I'm not sure if my attempt is fruitful or not. The exercise is as follows:
Given the function $f: [0,1] \rightarrow \mathbb{R} \cup \{\infty\}$, $~f(x) := \frac{1}{\sqrt(x)}$, $x \neq 0$ and $f(x) := \infty$, $~x = 0$.
Check if f is Lebesgue-integrable.
My assumption is, that $f$ is not integrable (although it is measurable). The reason is, that for $x \rightarrow 0$ the convergence rate of f towards the y-axis is not fast enough.
($\textbf{Question 1:}$ Is there a way to put my very rough and possibly wrong estimation into more mathematical terms?)

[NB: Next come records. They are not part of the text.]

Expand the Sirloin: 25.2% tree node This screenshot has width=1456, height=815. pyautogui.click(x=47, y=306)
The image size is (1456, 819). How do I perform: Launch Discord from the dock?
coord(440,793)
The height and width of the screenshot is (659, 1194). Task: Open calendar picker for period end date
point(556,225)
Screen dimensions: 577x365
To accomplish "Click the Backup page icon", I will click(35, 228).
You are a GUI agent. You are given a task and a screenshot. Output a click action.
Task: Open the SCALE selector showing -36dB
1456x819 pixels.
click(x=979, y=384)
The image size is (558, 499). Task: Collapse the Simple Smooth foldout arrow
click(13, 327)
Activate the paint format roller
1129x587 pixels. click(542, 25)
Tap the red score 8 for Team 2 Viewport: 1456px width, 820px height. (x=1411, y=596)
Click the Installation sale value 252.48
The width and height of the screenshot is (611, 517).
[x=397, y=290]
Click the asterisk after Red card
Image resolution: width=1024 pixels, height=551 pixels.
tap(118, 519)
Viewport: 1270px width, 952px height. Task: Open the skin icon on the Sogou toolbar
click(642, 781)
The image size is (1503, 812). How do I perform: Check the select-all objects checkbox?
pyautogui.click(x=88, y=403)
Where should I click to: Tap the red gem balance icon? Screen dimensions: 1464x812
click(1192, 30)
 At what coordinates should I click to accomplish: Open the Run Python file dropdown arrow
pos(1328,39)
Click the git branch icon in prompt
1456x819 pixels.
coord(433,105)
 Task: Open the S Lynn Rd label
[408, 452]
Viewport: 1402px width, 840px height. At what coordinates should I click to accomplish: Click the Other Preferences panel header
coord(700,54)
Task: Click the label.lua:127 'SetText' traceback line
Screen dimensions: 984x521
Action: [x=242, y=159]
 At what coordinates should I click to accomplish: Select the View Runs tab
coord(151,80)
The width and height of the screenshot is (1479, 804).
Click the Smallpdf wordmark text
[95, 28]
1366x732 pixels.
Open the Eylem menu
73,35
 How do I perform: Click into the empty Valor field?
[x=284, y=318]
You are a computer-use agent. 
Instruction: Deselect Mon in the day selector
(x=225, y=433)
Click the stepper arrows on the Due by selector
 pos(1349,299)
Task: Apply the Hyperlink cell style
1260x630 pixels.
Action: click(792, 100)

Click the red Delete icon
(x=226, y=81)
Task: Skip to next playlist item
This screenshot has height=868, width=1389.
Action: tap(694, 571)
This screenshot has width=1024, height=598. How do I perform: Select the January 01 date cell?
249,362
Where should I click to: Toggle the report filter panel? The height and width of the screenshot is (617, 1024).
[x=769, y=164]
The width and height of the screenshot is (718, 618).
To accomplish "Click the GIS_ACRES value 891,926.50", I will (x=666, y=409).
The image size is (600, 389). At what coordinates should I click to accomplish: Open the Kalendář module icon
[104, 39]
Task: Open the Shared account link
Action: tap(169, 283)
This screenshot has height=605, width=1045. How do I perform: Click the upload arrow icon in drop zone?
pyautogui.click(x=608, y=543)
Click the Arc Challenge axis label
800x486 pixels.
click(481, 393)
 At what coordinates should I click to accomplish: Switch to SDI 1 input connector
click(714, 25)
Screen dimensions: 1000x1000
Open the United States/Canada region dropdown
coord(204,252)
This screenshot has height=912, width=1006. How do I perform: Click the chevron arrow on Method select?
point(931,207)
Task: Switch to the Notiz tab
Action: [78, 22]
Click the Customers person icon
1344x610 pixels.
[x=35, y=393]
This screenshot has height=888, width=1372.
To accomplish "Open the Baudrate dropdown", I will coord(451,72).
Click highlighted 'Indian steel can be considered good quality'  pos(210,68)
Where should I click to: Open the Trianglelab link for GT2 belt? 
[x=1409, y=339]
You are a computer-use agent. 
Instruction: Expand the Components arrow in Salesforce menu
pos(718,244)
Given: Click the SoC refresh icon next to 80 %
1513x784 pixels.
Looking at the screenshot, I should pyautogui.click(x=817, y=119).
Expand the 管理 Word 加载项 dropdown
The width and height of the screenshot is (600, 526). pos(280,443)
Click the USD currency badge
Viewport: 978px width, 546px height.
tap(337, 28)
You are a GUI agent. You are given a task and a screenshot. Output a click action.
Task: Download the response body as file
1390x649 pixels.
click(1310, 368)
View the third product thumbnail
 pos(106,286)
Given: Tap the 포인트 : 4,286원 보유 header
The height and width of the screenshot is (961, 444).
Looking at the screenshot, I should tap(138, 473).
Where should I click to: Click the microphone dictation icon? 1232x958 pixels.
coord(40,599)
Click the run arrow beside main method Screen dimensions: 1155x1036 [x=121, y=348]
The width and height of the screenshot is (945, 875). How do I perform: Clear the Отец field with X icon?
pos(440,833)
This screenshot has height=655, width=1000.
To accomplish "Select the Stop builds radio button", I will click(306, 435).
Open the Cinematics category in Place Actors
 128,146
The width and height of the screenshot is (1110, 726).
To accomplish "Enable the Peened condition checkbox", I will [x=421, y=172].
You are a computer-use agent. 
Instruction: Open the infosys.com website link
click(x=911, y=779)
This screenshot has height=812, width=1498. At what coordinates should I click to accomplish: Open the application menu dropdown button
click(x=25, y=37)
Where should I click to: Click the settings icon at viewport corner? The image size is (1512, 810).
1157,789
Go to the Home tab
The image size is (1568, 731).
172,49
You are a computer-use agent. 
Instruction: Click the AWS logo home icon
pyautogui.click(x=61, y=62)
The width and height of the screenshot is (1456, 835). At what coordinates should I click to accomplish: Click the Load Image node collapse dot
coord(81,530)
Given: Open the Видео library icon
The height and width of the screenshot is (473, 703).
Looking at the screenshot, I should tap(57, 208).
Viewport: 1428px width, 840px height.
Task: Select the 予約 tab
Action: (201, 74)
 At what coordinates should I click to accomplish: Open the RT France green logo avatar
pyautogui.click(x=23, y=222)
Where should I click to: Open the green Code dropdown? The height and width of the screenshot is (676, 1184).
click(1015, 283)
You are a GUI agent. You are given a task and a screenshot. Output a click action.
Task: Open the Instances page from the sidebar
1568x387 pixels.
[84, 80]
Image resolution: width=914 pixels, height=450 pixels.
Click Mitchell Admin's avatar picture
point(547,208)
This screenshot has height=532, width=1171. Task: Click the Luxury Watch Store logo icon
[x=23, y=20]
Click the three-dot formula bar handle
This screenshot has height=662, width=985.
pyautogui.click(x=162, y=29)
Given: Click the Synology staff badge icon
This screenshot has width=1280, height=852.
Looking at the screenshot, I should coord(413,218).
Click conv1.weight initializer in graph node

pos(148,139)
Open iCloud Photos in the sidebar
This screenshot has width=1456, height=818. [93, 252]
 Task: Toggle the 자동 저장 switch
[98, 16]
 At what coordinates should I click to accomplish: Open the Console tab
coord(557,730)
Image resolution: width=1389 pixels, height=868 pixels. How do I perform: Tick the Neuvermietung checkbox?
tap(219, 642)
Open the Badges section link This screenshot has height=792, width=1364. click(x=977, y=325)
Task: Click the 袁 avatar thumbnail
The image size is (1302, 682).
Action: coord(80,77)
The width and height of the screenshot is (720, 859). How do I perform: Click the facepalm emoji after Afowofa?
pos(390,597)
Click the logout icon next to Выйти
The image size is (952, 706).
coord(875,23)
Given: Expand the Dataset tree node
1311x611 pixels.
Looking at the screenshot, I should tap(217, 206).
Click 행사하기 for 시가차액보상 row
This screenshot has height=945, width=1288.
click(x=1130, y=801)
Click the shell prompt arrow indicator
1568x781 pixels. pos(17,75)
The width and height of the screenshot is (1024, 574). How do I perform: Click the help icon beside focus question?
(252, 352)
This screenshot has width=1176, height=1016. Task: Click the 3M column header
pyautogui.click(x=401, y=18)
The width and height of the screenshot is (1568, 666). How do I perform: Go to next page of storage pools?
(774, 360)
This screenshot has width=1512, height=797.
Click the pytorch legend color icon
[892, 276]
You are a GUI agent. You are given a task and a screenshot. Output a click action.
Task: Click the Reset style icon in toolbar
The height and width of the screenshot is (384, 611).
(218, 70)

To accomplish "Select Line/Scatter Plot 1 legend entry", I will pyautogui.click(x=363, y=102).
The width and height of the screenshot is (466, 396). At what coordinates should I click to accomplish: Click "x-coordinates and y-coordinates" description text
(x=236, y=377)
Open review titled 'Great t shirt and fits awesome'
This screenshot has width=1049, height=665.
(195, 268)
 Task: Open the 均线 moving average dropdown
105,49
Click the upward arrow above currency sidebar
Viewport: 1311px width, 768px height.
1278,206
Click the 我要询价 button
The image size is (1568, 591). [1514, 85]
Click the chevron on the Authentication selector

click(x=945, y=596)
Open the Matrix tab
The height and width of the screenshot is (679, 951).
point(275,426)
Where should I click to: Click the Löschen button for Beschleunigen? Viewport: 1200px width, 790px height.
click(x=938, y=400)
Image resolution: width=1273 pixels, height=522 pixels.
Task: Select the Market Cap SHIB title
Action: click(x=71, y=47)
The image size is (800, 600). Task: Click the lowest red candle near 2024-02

Since f(x) $\geq 0$ for each $x\in [0,1]$, I want to show, that there exists a measurable simple function $s, $ $0\le s\le f$, such that sup{$\int_{_{[0,1]}}s ~d\lambda$ : $s$ integrable } $=\infty$.
($\textbf{Question 2:}$ Is it enough to show this?)
Let $I_k := [\frac{1}{k+1},\frac{1}{k}]$ and $s_n := \sum_{k=1}^n \sqrt{k} ~~\chi_{_{I_k}}$. Then for each $n\in \mathbb{N}$ the inequality $0 \leq s_n \leq f(x)$ holds.
To make this a little bit shorter: In the following I would show, that the inequality $\int_{_{[0,1]}}s_{2n} ~d\lambda - \int_{_{[0,1]}}s_n ~d\lambda \geq \frac{1}{2}$ holds. Next I'd conclude, that the growing sequence $\{ \int_{_{[0,1]}}s_n ~d\lambda \}_{n\in \mathbb{N}}$ converges to $\infty$, such that the supremum of this sequence would be $\infty$.